What to work on »
Look below for the line holding "Task: Click the reorder arrow icon for rule 3" and the line holding "You are a GUI". Repeat those two and everything between, exactly.

Input data »
--- START ---
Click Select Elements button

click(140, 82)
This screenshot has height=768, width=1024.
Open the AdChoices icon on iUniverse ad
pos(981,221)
--- END ---
--- START ---
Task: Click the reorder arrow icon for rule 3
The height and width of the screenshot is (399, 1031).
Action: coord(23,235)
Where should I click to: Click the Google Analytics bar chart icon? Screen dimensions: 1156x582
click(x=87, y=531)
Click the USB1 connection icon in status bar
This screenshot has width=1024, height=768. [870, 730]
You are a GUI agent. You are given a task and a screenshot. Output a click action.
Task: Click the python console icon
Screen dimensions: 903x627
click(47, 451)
--- END ---
--- START ---
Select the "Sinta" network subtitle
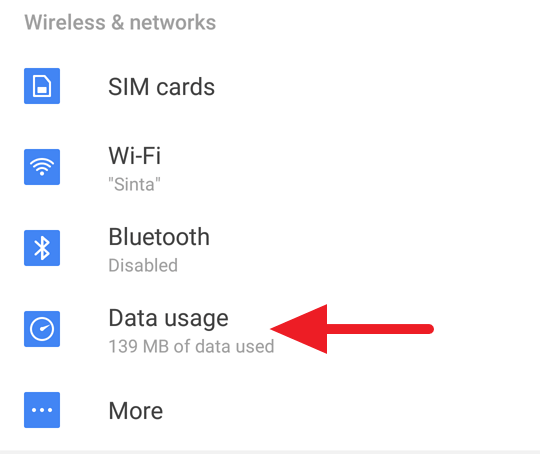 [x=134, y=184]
--- END ---
Task result »
Task: Click the reorder arrow icon for rule 3
The height and width of the screenshot is (399, 1031).
Action: coord(23,235)
Where should I click to: Click the Google Analytics bar chart icon? Screen dimensions: 1156x582
click(x=87, y=531)
Click the USB1 connection icon in status bar
This screenshot has width=1024, height=768. [870, 730]
You are a GUI agent. You are given a task and a screenshot. Output a click action.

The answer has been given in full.